■ Requirement ■
Edit the entries starting at the beginning and ending at the line containing "coord(294,366)": replace "trash icon" with "bin icon" and leave everything else unchanged. Return only those lines, without the pictures.

(Some entries)

⁂

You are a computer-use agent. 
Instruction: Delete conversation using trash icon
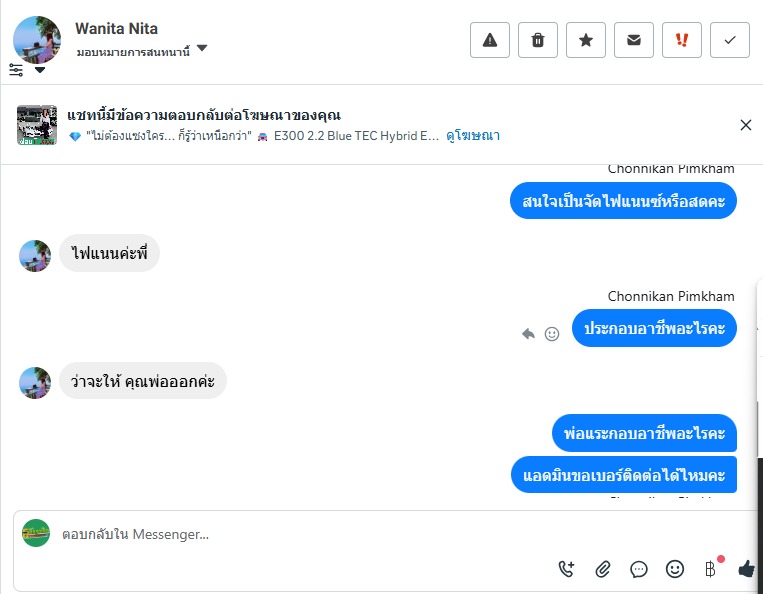(538, 40)
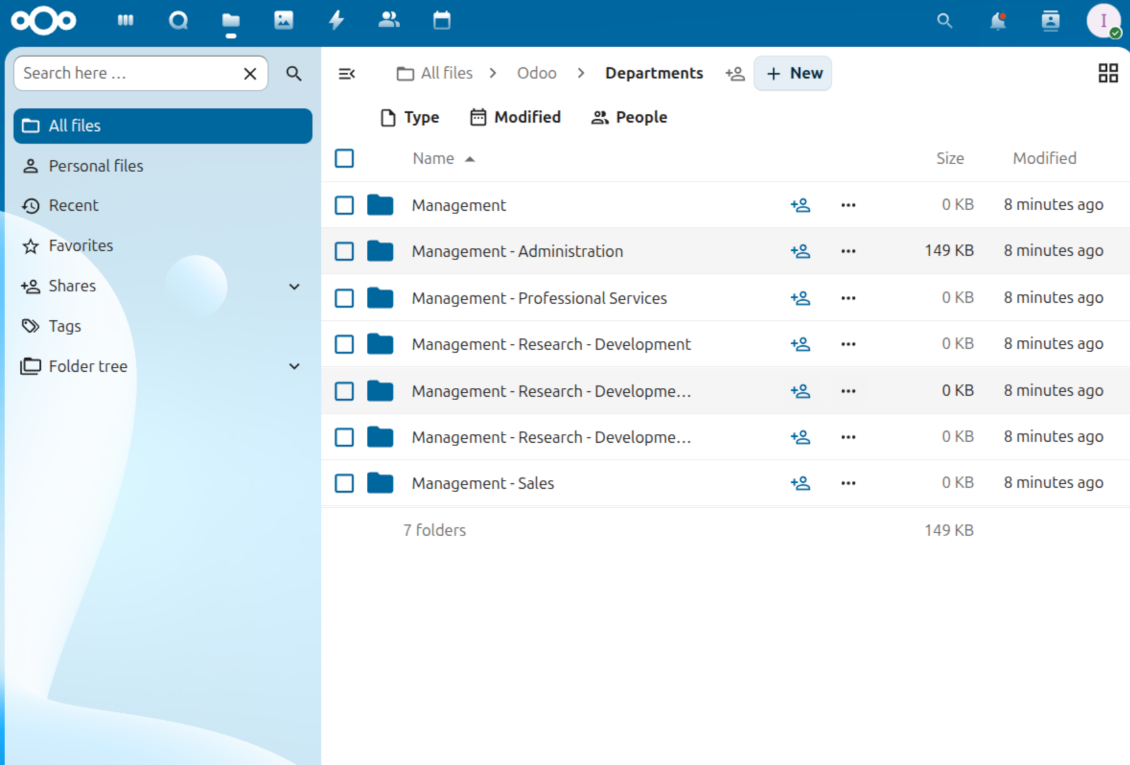Expand the Folder tree chevron
The height and width of the screenshot is (765, 1130).
coord(294,366)
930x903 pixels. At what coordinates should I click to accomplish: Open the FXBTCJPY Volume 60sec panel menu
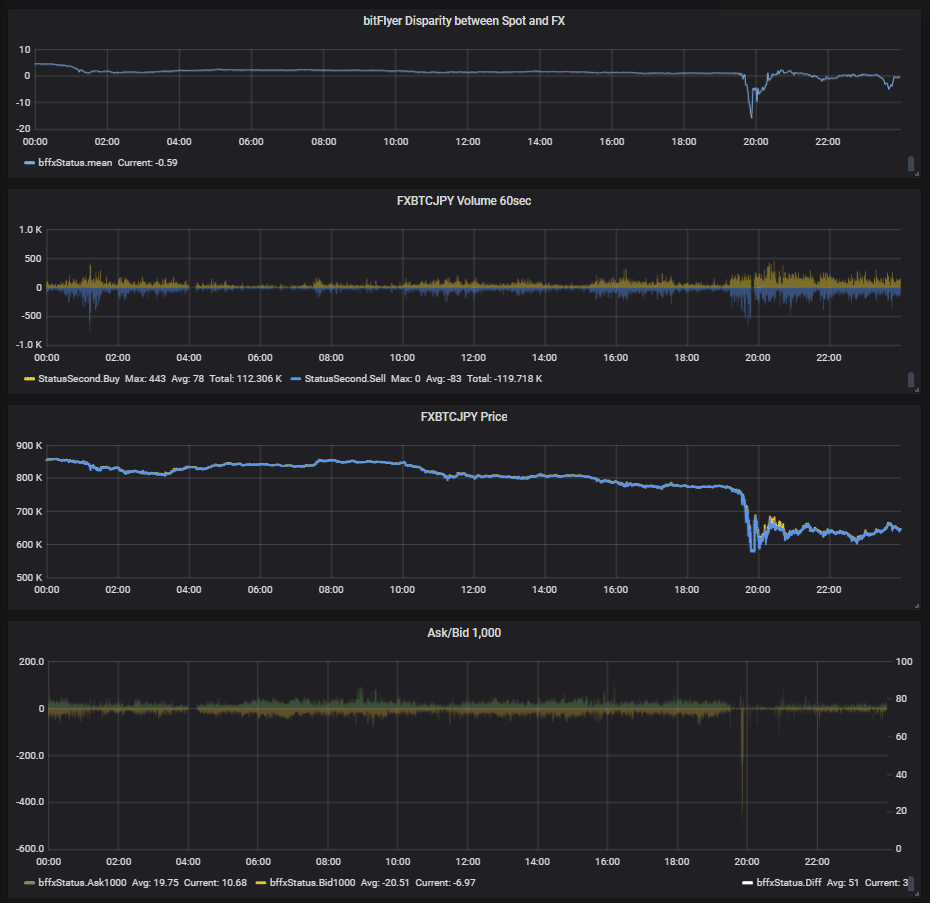464,201
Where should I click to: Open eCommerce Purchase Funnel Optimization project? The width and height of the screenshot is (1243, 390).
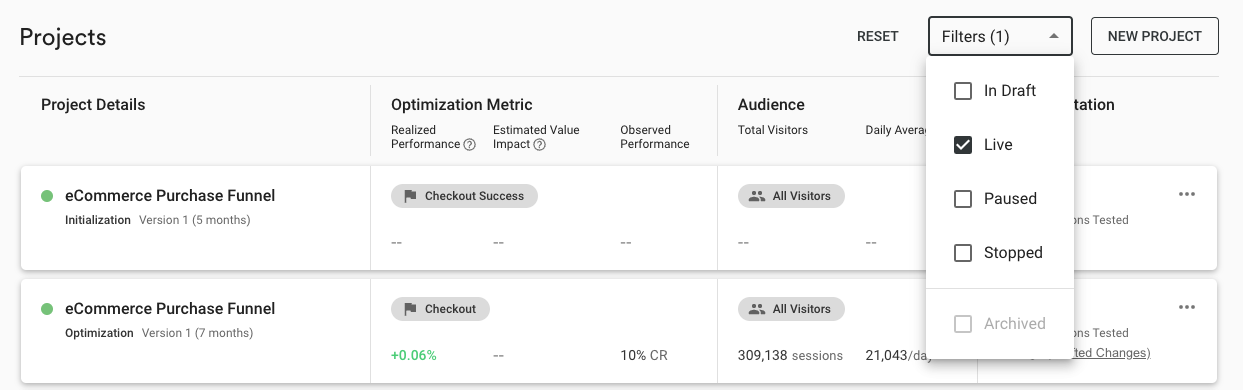click(x=170, y=309)
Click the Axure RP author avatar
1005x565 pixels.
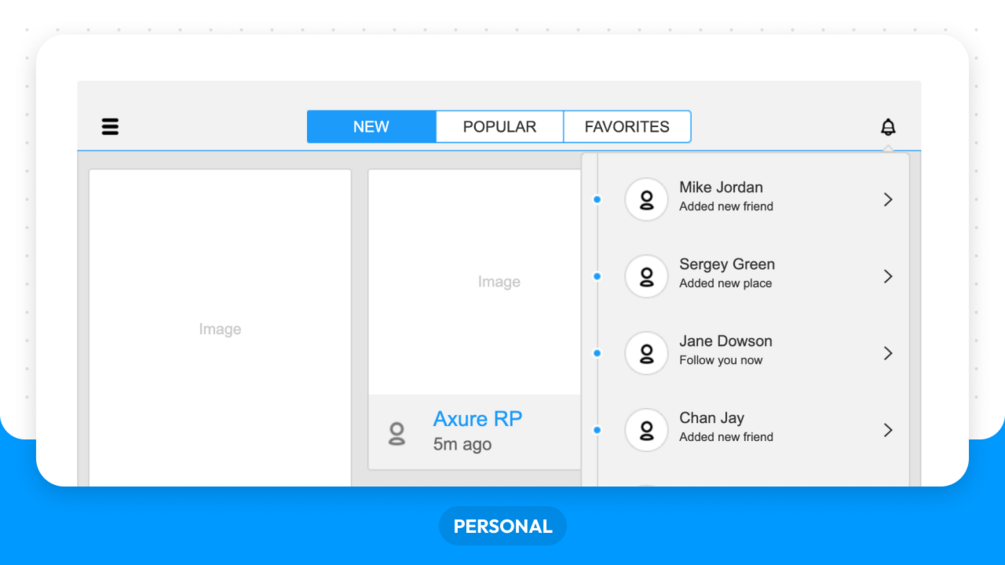397,433
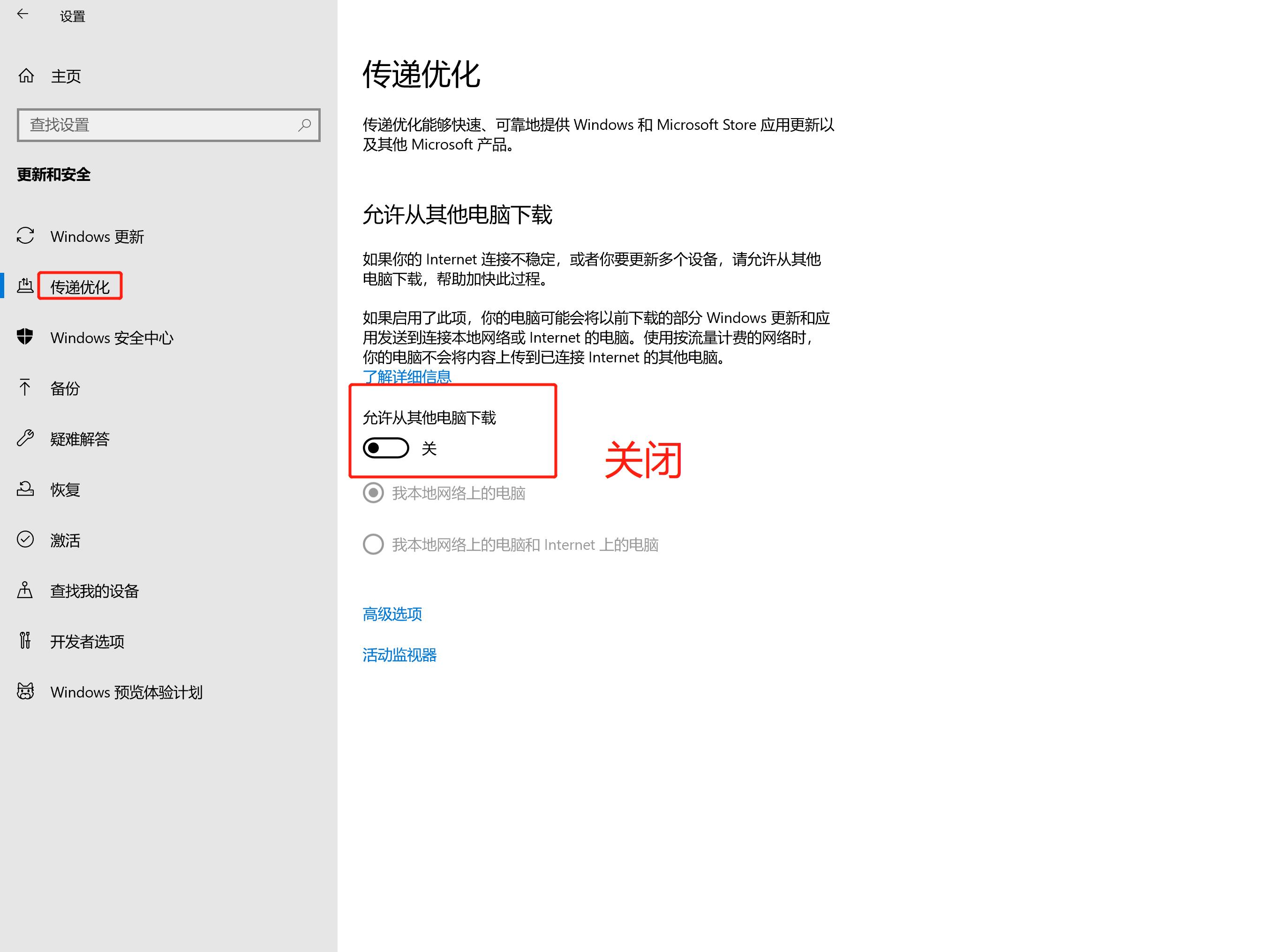Open 疑难解答 using the wrench icon
Image resolution: width=1264 pixels, height=952 pixels.
pyautogui.click(x=25, y=439)
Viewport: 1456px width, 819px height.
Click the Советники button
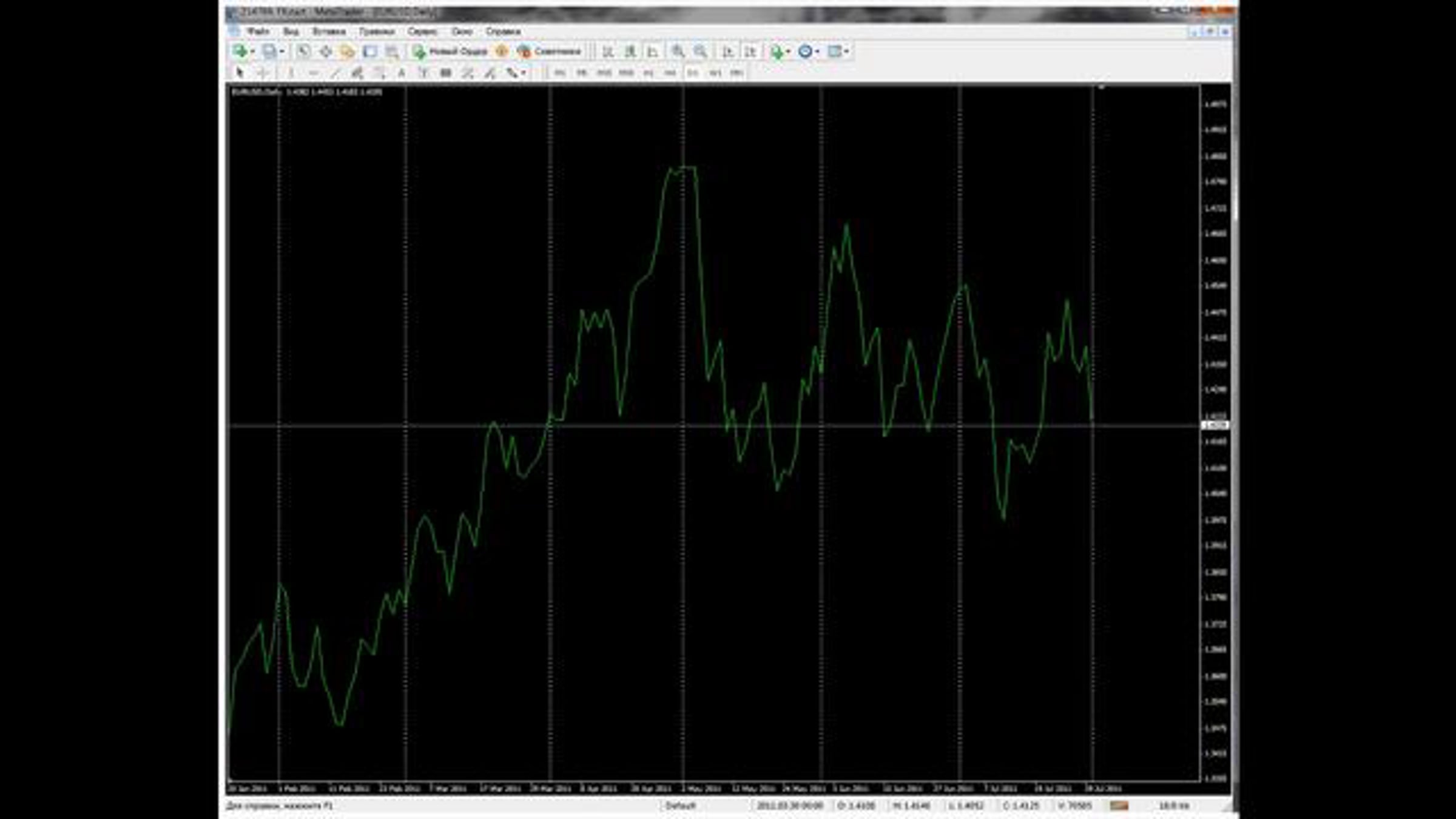(x=549, y=52)
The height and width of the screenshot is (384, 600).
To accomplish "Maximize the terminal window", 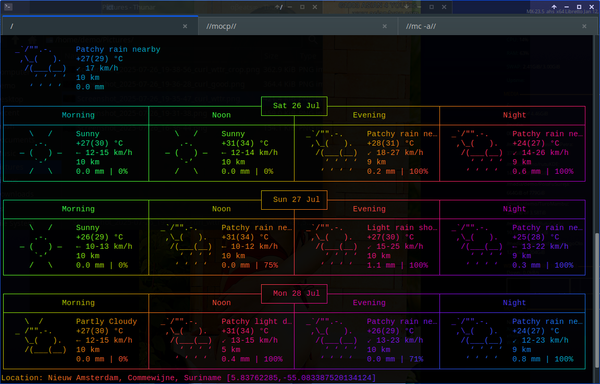I will click(579, 7).
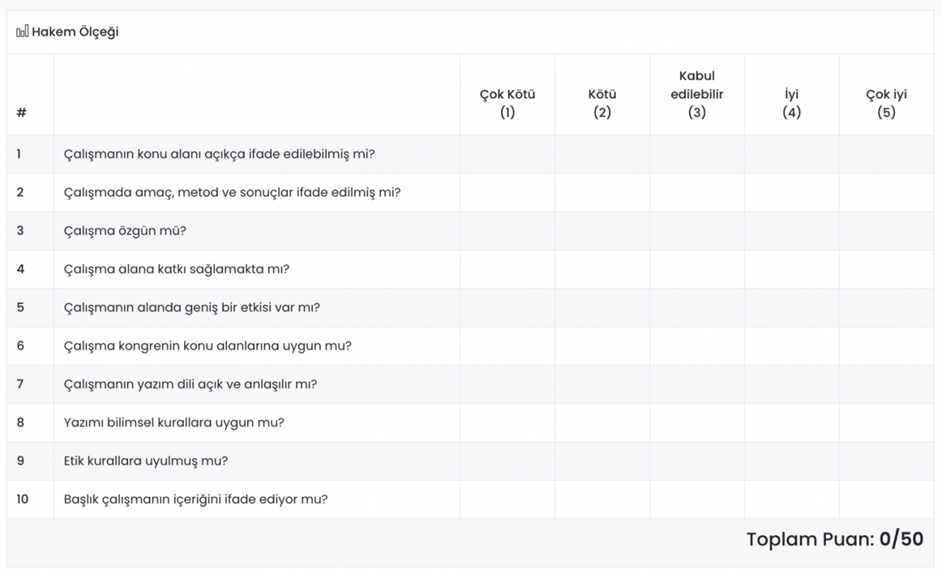
Task: Click the bar chart icon beside Hakem Ölçeği
Action: pos(22,31)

⁂

■ Written answer ■
You are a computer-use agent. 
Instruction: Delete conversation using bin icon
(538, 40)
Expand the Folder tree chevron
The height and width of the screenshot is (765, 1130).
coord(294,366)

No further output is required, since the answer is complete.